Mr. Cummings is right: Energy efficiency is boring

We all love a contentious headline don’t we?

In July, the government launched a new grant scheme to encourage homeowners to invest in energy saving measures, partially filling a silent black hole in UK climate policy that’s existed for at least half a decade.

We’ve gone years without any genuine government action on domestic energy efficiency, save for the largely ineffectual Energy Company Obligation (ECO) and the Minimum Energy Efficiency Standards (MEES) for rented buildings, which aren’t even being policed. Given that the UK’s housing stock is among the least efficient in Europe, these measures have been little more than tiny sticking plasters on a huge, gaping wound.

The absence of government action on energy efficiency is all the more alarming given that retrofitting buildings is simultaneously one of the most cost-effective ways to tackle climate change and a fantastic opportunity to create hundreds of thousands of jobs. It also saves homeowners and renters money, reduces fuel poverty, improves health & wellbeing and eases pressure on the electricity grid. That’s a double hat-trick of wins. It’s a win-win-win-win-win-win.

Boring

So why hasn’t energy efficiency been at the top of our national to-do list? It’s pretty simple really: it’s boring. Dominic Cummings has reportedly sought to water down energy efficiency policy for that very reason. Compared with ever-new and exciting ways to produce energy, just using less of it seems a bit dull.

It’s also invisible. There’s nothing physical to cling onto and show your friends. Why spend a few billion on energy efficiency when a brand-spanking-new nuclear power station could generate the same amount of energy you would be saving? (Even if that power station will cost far, far, far more).

Case in point: It was impossible to find an attractive energy efficiency themed image for this blog post. If I was writing about renewables, I could choose from a million and one stylish photos of sunlight glinting off sapphire solar panels, or wind turbines standing sentinel in long, majestic lines on dusky horizons. Energy efficiency? A guy rolling out loft insulation. A radiator. A hand turning down a thermostat. A lightbulb. That’s about it. And to make it even worse, the most visually appealing lightbulbs tend to be the least energy efficient ones. See my point?

Absolutely, positively, necessary

I am of course playing devil’s advocate. The truth is, energy efficiency is absolutely essential if we’re to mitigate the climate emergency. There’s no getting around it. Heating our homes accounts for nearly a fifth of UK emissions, and that’s excluding electricity use. The vast majority of the buildings standing today will still be here in 50 years’ time, so we can’t simply build our way out of trouble.

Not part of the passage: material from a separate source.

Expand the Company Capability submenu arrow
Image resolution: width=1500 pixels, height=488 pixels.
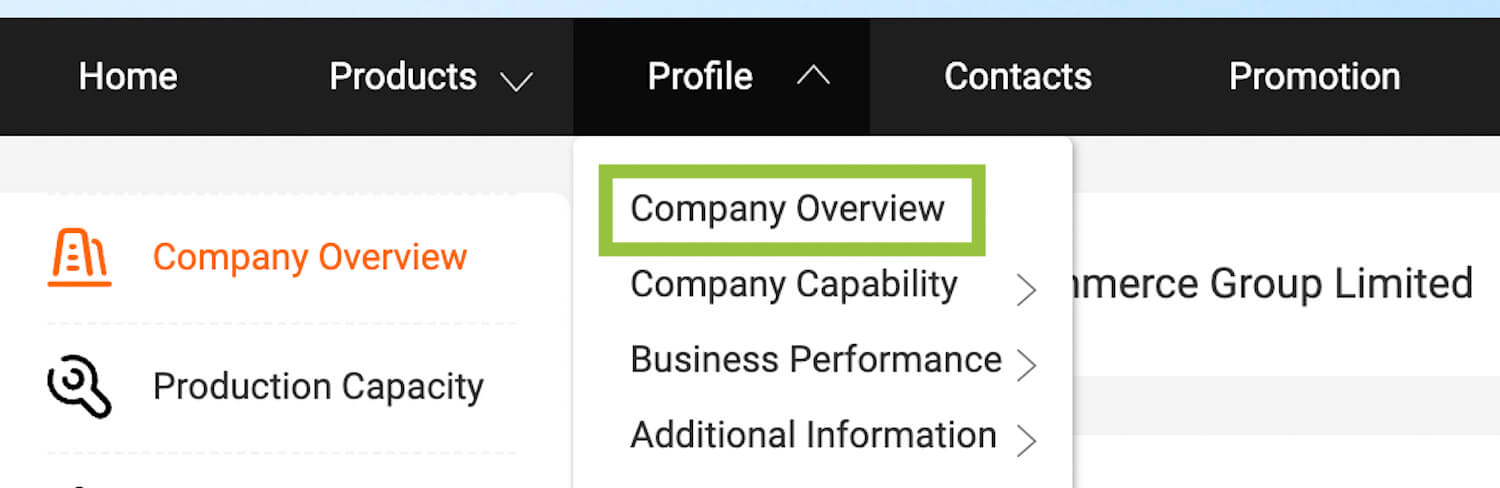pos(1025,290)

Photo: Dan Slee / flickr (CC BY-NC 2.0)

We’re also in the midst of a fuel poverty crisis. At least 10,000 people die on average each year from cold homes, and related ill health costs the NHS billions. The government has a statutory target to ensure as many fuel poor homes as possible reach a minimum Energy Performance Certificate (EPC) rating of Band C by 2030, but at the current rate of progress that will take nearly a century.

If we turn things around and put in place the policies and programmes required to make our housing stock fit for the future, we could create a burgeoning low carbon industry and more than 300,000 jobs over the next ten years. The economic and social opportunities are massive — if you’re looking for positive solutions that will help us rebuild the economy after COVID-19, this is it.

So what’s to be done?

So how can we make energy efficiency seem less boring? As a writer I may be biased, but I think part of the problem lies in the name. The word ‘efficiency’ is problematic. It’s the antithesis of ‘sexy’. It conjures up images of bureaucratic bean counters and humourless bespectacled consultants holding clipboards. It says ‘use less’, which we certainly need to do, but maybe we should be re-framing it as ‘use better’.

One of the alternative terms I’ve heard is ‘energy intelligence’. That at least captures the imagination. It suggests there’s something clever and interesting going on behind the scenes. Which is true; a lot of energy saving technology is genuinely clever and interesting. And isn’t an energy efficient building just one that uses energy intelligently? It’s the same outcome, but with an added sense of wisdom and ingenuity that perhaps even Mr. Cummings could get on board with.

Is changing the name going to solve the problem? Of course not, but hopefully it does highlight the importance of choosing words carefully when communicating really, really important things that we really, really want people to do.